What to produce
Please pick out every line in the data below that contains the word "Open", and copy each one. Case counts.
-- Start Exercise input --
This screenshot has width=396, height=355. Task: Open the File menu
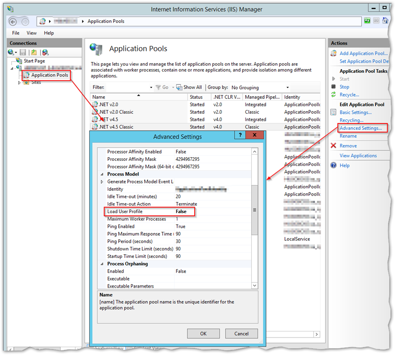pos(16,33)
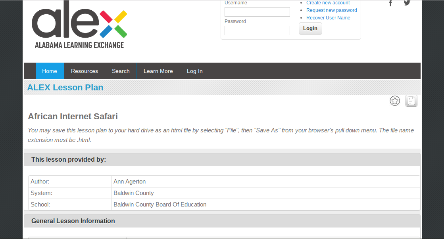Click the Facebook icon in header
This screenshot has height=239, width=444.
pos(390,3)
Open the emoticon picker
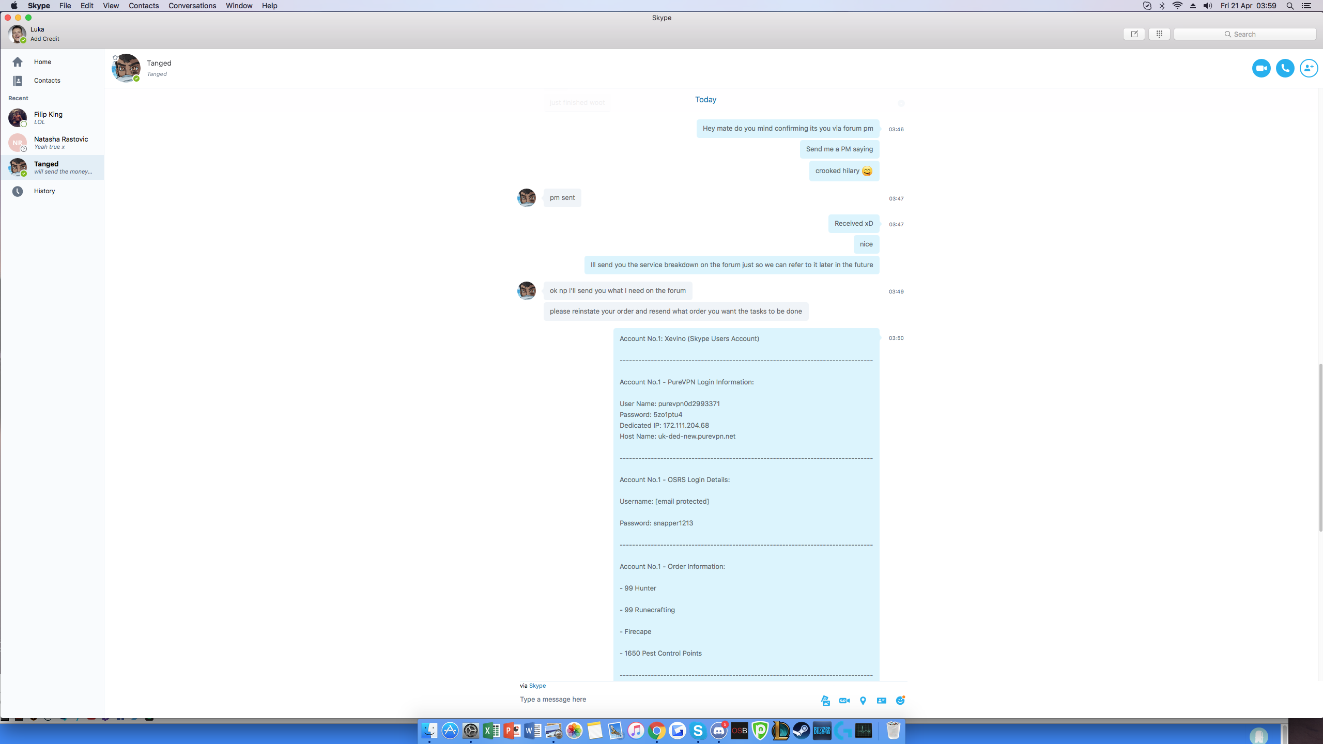This screenshot has height=744, width=1323. point(900,701)

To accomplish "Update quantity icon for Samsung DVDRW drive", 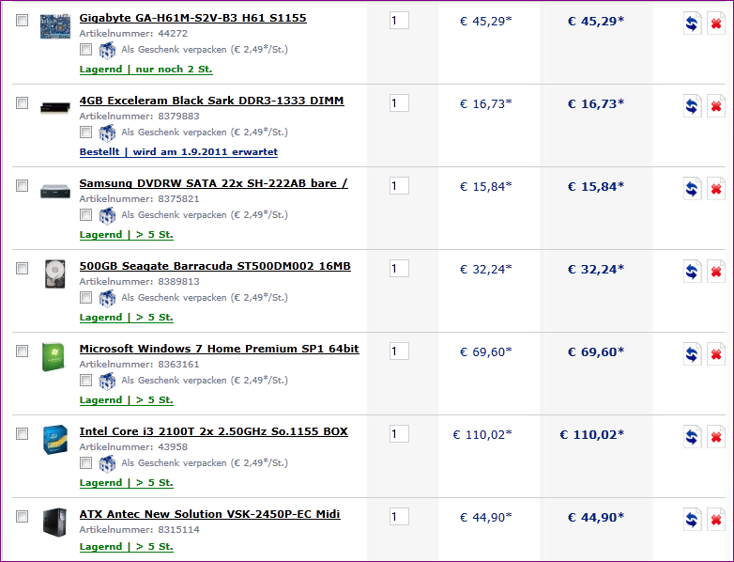I will pos(692,188).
-- End Exercise input --
Result of the task
This screenshot has width=396, height=355. Task: Open the File menu
Open the emoticon picker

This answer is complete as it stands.